Text to read:
For client part, I provided a comma separated list of servers to connect to, i.e. wl10.cac.cornell.edu, wl11.cac.cornell.edu, wl13.cac.cornell.edu

For catalog part, I changed the hosts field to 4 and the leader filed as one of the servers, i.e. wl10.cac.cornell.edu
My home directory on the cluster is NFS mounted.
On wl10, I compiled the catalog successfully by:

[cat82@wl01 voter]$ ant Buildfile: build.xml ......... BUILD SUCCESSFUL 
Then, I started the server:

[cat82@wl10 voter]$ ant server ...................       [java] 19 [main] INFO HOST - Build: 0.9.01 https://svn.voltdb.com/eng/trunk?revision=475      [java] 34 [main] INFO HOST - HTTP admin console listening on port 8080      [java] 34 [main] INFO HOST - Loading application catalog jarfile from /home/fs01/cat82/tuandev/voltdb-0.9.01/examples/voter/catalog.jar      [java] 118 [main] INFO HOST - Creating host manager for 4 hosts using leader wl10.cac.cornell.edu/10.84.3.60      [java] 126 [Thread-3] INFO HOST - Connecting to VoltDB cluster as the leader... 
but it is stuck at "Connecting to VoltDB cluster as the leader".

Could you please help to solve this problem?

Thanks,
Tuan
Re: Running voter example on multiple machines
aris_sety
May 15, 2010
Hi Tuancao,

Did you start another server? It wait for another server to follow their leader. You must at least start 4 node as server (with wl10.cac.cornell.edu as the leader) to make a cluster, because you set hosts field to 4. As you have 3 server, set it to 3. Or in your configuration, you can use last node as server and client.

Directives:
#1 Copy the passage of the voter example thread between "[cat82@wl10 voter]$ ant" and "as the leader...", inclusive, word for word.
#2 Resume the voter example thread after its last sentence.

Information supplied:

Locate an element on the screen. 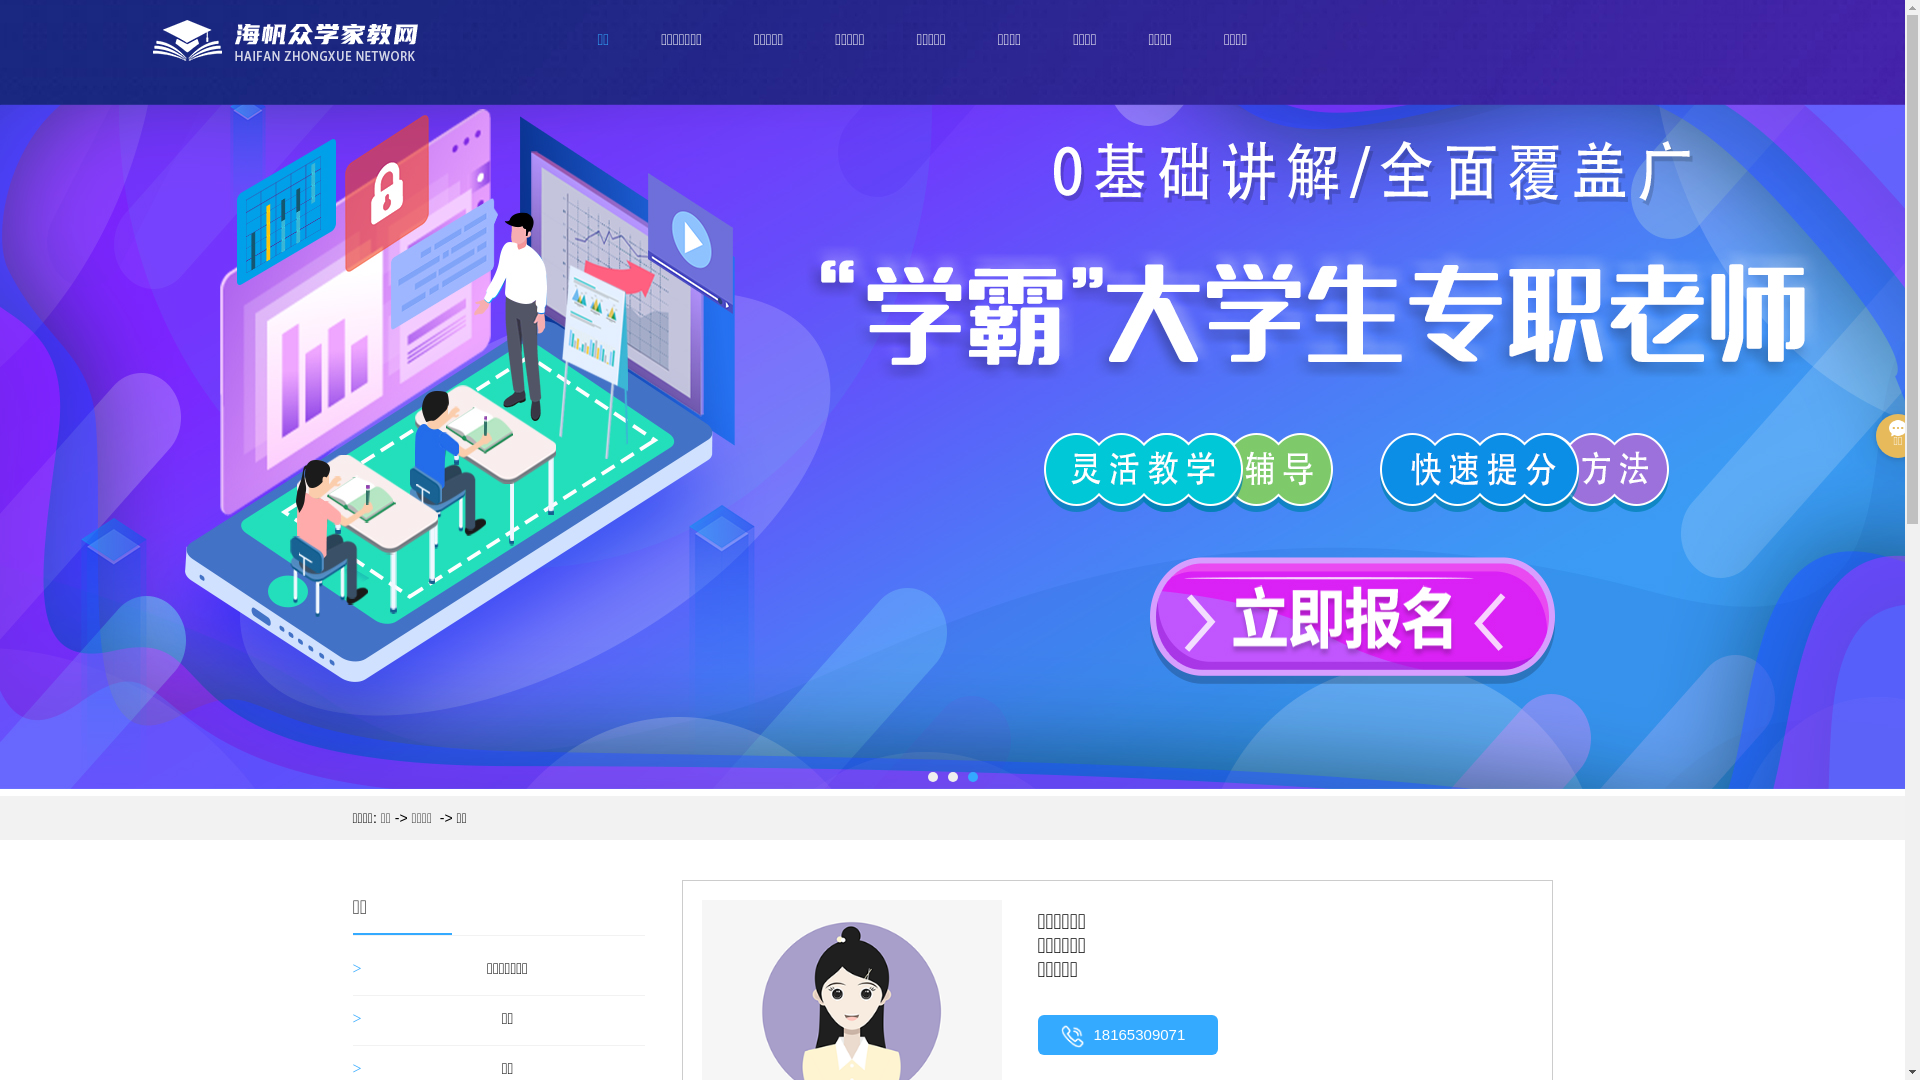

The replies:
#1
[cat82@wl10 voter]$ ant server ...................       [java] 19 [main] INFO HOST - Build: 0.9.01 https://svn.voltdb.com/eng/trunk?revision=475      [java] 34 [main] INFO HOST - HTTP admin console listening on port 8080      [java] 34 [main] INFO HOST - Loading application catalog jarfile from /home/fs01/cat82/tuandev/voltdb-0.9.01/examples/voter/catalog.jar      [java] 118 [main] INFO HOST - Creating host manager for 4 hosts using leader wl10.cac.cornell.edu/10.84.3.60      [java] 126 [Thread-3] INFO HOST - Connecting to VoltDB cluster as the leader...

#2
Running voter example on multiple machines
tuancao
May 15, 2010
Hi Tuancao,

Did you start another server? It wait for another server to follow their leader. You must at least start 4 node as server (with wl10.cac.cornell.edu as the leader) to make a cluster, because you set hosts field to 4. As you have 3 server, set it to 3. Or in your configuration, you can use last node as server and client.


Hi,

Thank you very much for replying me on the weekend.

I changed the hosts field to 3 and did: ant to compile it again.

Then on node wl10, I did:
[cat82@wl10 voter]$ ant server
Buildfile: build.xml

srccompile:

catalog:
[java] No logging configuration supplied via -Dlog4j.configuration. Supplying default config that logs to INFO or higher to STDOUT
[java] ** BEGIN PROJECT COMPILE: project.xml **
[java] 17 [main] INFO COMPILER - Catalog leader: wl10.cac.cornell.edu hosts, sites 3, 2
[java] 245 [main] INFO COMPILER - Path to catalog ddl.sql
[java] INFO [Initialize.class]: Compiling Statement: select count(*) from contestants;
[java] INFO [Initialize.class]: Compiling Statement: insert into contestants (contestant_name, contestant_number) values (?, ?);
[java] INFO [Results.class]: Compiling Statement: select a.contestant_name c1, sum(b.num_votes) c2 from v_votes_by_contestant_number b, contestants a where a.contestant_number = b.contestant_number group by a.contestant_name order by a.contestant_name;
[java] INFO [Vote.class]: Compiling Statement: select contestant_number from contestants where contestant_number = ?;
[java] INFO [Vote.class]: Compiling Statement: select num_votes from v_votes_by_phone_number where phone_number = ?;
[java] INFO [Vote.class]: Compiling Statement: insert into votes (phone_number, contestant_number) values (?, ?);

server:
[java] No logging configuration supplied via -Dlog4j.configuration. Supplying default config that logs to INFO or higher to STDOUT
[java] 11 [main] INFO HOST - Loading...

[java] _ __ ____ ____ ____
[java] | | / /___ / / /_/ __ \/ __ )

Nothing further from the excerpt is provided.